Guillaume Siaudeau, lui, trompe l’ennui en écrivant. Parfois ce sont des romans à l’image de l’excellent Pas trop saignant, souvent des poèmes. La première fois que je me suis rendue sur son blog, La méduse et le renard, j’ai été surprise par sa poésie. Économie de mots, pas de rimes, des sortes de haïkus mais libérés de leur carcan. Parce que si tout peut se prêter à de la poésie, la poésie se prête elle-aussi à tout le monde. Nul besoin d’être un styliste, il suffit de bien observer son monde et de se laisser aller : « La poésie est partout. Elle ne se cache pas. Je pense qu’elle se cueille plutôt comme un fruit » comme l’auteur le signale en préambule de sa « ligne de fuite » en fin d’ouvrage.

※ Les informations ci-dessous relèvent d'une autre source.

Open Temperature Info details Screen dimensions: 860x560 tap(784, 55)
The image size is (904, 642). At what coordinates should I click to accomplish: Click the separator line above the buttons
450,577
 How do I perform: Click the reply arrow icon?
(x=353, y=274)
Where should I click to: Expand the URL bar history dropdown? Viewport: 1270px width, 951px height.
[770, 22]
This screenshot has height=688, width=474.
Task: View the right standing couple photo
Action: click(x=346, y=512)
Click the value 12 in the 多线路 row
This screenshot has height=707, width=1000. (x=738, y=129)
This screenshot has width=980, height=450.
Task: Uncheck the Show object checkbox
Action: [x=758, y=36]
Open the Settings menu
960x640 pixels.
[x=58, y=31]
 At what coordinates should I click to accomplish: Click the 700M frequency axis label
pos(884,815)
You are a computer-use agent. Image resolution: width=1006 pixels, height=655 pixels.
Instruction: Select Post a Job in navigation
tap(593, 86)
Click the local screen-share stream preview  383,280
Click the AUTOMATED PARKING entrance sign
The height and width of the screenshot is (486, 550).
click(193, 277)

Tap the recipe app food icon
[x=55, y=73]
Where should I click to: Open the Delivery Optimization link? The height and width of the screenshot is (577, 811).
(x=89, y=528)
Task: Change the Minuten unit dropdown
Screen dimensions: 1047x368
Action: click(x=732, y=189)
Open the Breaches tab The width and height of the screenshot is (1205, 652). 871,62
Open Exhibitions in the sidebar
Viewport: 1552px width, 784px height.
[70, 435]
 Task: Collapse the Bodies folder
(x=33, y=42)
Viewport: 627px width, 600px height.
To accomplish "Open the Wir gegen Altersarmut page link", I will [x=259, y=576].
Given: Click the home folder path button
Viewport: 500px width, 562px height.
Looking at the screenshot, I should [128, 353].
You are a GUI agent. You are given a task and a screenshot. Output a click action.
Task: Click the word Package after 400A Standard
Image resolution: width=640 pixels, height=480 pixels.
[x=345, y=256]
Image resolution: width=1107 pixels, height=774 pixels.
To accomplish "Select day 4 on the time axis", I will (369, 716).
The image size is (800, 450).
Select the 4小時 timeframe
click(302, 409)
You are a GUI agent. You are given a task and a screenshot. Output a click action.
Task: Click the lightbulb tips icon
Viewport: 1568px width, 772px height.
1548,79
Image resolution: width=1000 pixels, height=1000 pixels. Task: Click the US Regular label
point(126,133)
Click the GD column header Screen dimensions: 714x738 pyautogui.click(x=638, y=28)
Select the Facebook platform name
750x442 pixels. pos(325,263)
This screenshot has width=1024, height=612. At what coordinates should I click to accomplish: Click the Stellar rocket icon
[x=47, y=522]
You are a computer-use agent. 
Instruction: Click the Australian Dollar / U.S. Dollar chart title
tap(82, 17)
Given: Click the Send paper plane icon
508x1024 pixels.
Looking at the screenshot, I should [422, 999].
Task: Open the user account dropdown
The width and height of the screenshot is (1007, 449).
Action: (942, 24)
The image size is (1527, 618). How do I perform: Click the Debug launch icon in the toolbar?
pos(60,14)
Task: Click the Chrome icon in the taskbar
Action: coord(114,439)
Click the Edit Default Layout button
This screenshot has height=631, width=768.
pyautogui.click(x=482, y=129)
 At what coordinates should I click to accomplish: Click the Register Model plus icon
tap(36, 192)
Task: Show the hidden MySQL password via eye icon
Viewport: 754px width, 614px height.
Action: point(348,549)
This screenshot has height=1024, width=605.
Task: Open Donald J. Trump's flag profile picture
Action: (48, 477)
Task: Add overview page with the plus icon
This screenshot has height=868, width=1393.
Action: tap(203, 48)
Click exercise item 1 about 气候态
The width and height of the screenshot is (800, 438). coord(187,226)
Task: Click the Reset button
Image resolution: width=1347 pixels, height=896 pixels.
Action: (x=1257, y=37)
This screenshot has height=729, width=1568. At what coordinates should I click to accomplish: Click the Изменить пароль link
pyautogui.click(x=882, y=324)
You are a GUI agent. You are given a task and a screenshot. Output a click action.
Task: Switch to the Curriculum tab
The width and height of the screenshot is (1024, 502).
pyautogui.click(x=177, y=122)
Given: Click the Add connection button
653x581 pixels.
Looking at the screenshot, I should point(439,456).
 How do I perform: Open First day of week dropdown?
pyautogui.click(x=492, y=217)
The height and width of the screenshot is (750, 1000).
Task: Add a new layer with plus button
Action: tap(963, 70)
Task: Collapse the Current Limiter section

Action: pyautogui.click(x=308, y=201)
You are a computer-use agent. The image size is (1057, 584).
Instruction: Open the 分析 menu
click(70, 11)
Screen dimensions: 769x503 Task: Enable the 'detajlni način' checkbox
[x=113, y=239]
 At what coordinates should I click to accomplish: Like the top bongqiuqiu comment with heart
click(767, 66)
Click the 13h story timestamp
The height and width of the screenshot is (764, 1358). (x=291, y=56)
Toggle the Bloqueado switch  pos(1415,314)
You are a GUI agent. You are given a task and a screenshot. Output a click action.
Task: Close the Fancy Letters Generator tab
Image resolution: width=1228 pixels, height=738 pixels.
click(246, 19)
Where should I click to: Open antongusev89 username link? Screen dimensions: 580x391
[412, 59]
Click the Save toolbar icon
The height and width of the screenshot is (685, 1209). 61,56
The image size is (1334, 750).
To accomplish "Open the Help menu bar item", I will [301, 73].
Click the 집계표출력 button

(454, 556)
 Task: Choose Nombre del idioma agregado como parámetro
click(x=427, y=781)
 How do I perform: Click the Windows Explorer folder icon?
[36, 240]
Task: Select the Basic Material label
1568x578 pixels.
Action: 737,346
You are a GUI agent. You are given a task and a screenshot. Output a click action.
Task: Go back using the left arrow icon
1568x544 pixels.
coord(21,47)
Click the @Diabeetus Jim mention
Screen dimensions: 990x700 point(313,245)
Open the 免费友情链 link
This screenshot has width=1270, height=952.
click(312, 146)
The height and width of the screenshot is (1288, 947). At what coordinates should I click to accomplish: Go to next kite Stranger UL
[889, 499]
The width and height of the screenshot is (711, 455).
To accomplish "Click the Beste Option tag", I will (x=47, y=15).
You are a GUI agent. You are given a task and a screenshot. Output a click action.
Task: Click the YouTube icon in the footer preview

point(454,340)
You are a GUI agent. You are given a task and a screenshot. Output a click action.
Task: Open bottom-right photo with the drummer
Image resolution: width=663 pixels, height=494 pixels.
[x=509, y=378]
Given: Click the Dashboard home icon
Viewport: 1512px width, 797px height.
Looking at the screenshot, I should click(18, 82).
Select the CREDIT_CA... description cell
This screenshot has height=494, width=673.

L’ennui permet ce laisser-aller, c’est pour cela qu’il est l’ami du poète. Ainsi, l’essentiel n’est pas la forme, pas le sujet, il est ce qu’il procure en peu de mots. Et force est de constater que la poésie de Guillaume Siaudeau procure des émotions : un sourire, un regret, une allégresse, une pensée.

Tant de bonheur

A revendre

Sans doute de la contrefaçon (p. 44)

 

Quand il pleut

Sur sa tombe

Il neige dans mon cœur (p. 65)

 

Poème

refait à neuf

tout équipé

prose à débattre (p. 71)

Ces poèmes sont de petits bijoux de tendresse, d’ironie, de fantaisie qu’il est bon de relire régulièrement, par petites touches. Ils donnent aussi envie de se révéler, de se libérer, d’écrire ses poèmes ou autre chose. Ils apportent un souffle, une autorisation, une invitation à la création. Il est temps d’inaugurer l’ennui et il est temps aussi d’inaugurer l’envie, la créativité, la beauté et la simplicité d’être et de faire.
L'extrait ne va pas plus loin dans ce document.